## [What is required]
Rewrite the data below as a Markdown table with the columns No. and Line, giving each non-blank line its own numbered row. Leave out the pictures.

— start Entries supplied —

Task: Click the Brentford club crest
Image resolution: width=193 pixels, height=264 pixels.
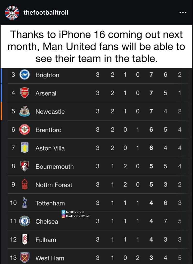Action: [x=25, y=130]
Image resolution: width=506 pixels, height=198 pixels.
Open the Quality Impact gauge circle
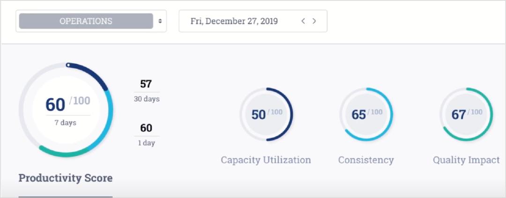[466, 114]
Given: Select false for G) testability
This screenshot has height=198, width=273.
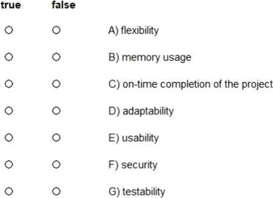Looking at the screenshot, I should click(x=56, y=192).
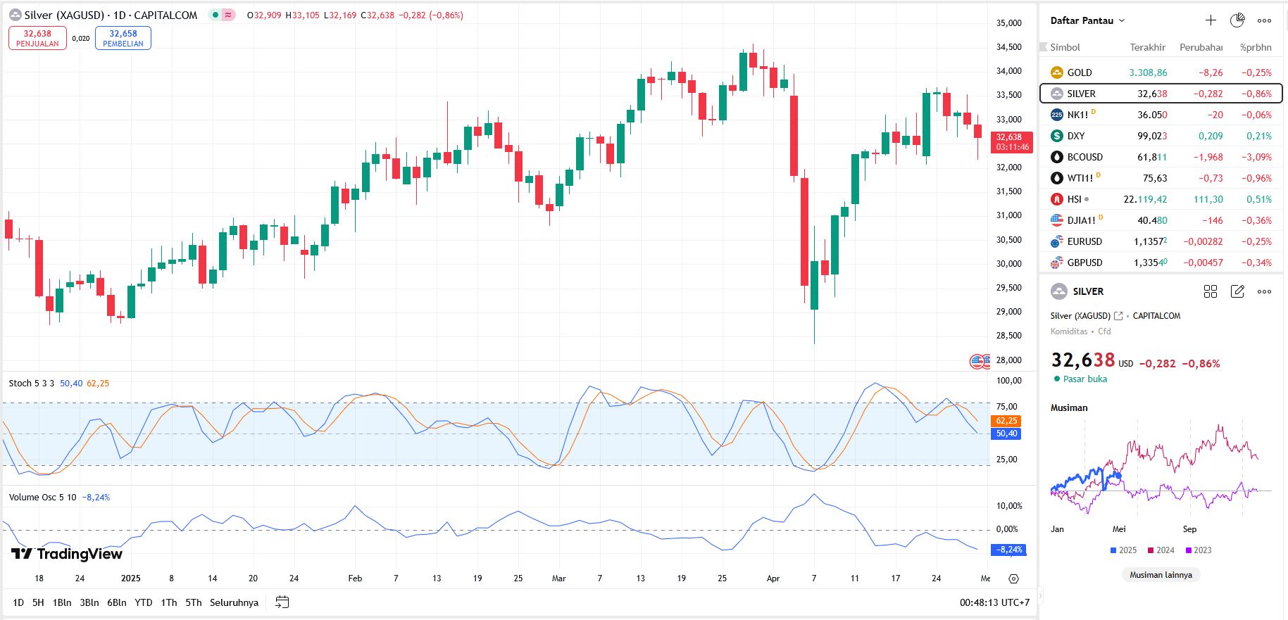Toggle the 2025 seasonal series legend

click(x=1123, y=550)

— end Entries supplied —

## [Full answer]
| No. | Line |
|---|---|
| 1 | Task: Click the Brentford club crest |
| 2 | Image resolution: width=193 pixels, height=264 pixels. |
| 3 | Action: [x=25, y=130] |
| 4 | Image resolution: width=506 pixels, height=198 pixels. |
| 5 | Open the Quality Impact gauge circle |
| 6 | [466, 114] |
| 7 | Given: Select false for G) testability |
| 8 | This screenshot has height=198, width=273. |
| 9 | Looking at the screenshot, I should click(x=56, y=192). |
| 10 | Toggle the 2025 seasonal series legend |
| 11 | click(x=1123, y=550) |